Ava (Sadaf Foroughi, Iran/Canada/Qatar) — Discovery
By Mallory Andrews
“The bird that would soar above the level of plain tradition and prejudice must have strong wings,” the protagonist of Kate Chopin’s 1899 novel The Awakening is advised; “it is a sad spectacle to see the weaklings bruised, exhausted, fluttering back to earth.” Ava (Mahour Jabbari), the teenage title heroine of Sadaf Foroughi’s film, learns this hard lesson when social pressure from her Tehran-based community is nearly the catalyst for a nervous breakdown. Ava’s own awakening comes when she learns that her mother (Bahar Noohian) breached her trust, taking her to a gynecologist to determine the status of her virginity after a clandestine-yet-chaste date with a male classmate.
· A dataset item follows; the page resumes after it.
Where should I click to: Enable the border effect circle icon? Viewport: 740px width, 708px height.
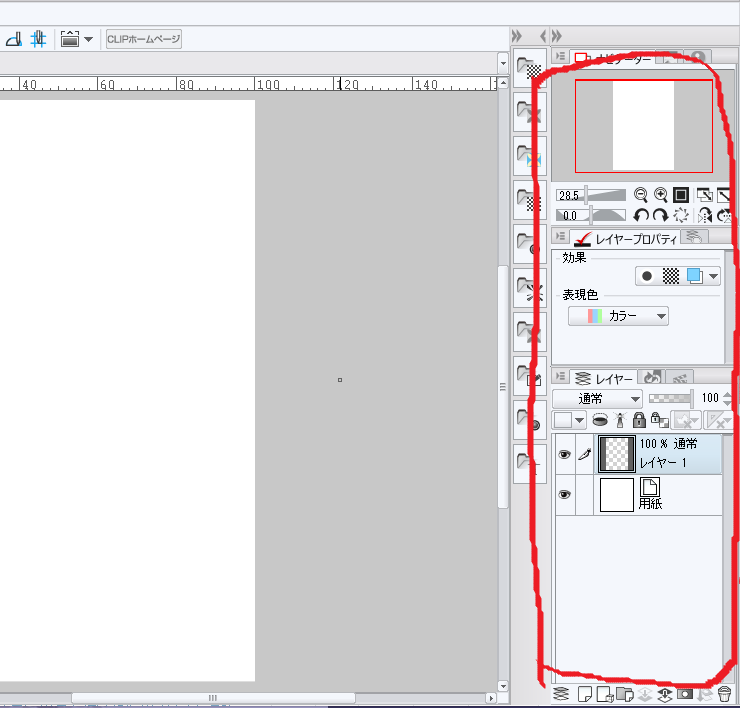coord(647,276)
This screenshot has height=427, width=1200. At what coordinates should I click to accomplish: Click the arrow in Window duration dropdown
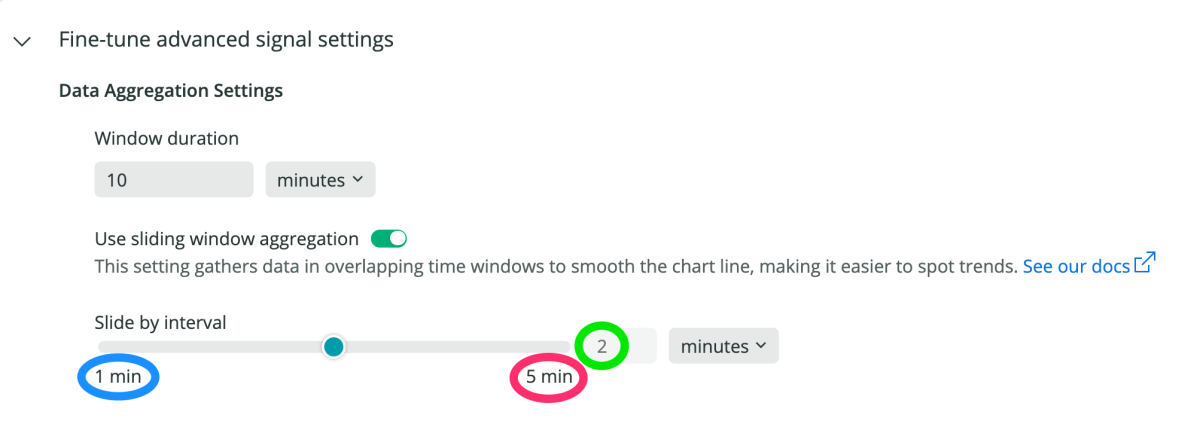(x=356, y=180)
Formerly a conscientious student and an avid violinist, Ava begins to buck against her mother’s increasingly strict rules, especially when she learns her parents may have once been guilty of the same kind of salacious behaviour she’s been suspected of committing.
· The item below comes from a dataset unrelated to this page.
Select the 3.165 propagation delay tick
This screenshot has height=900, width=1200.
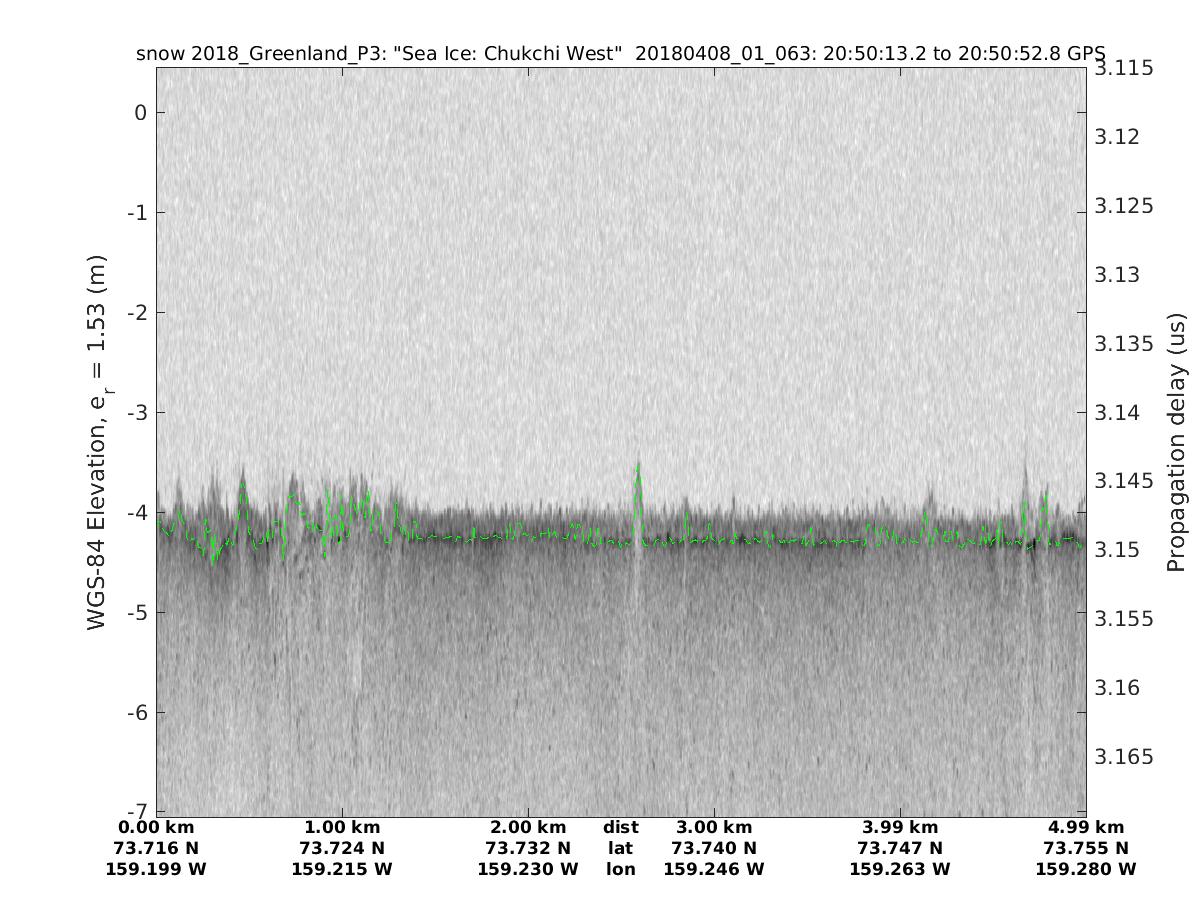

Foroughi’s shrewd filmmaking uses the frame to advantage: the tightening of Ava’s constraints is matched by the tightening of the mise en scène around her, from the claustrophobic doorways and windows of her home and school to the actual frame of the camera pushing closer and closer in on her face as the film goes on, yielding several moments where Jabbari gazes back into the camera with the same force and power as Jean-Pierre Léaud’s fourth-wall-breaking glance at the end of The 400 Blows.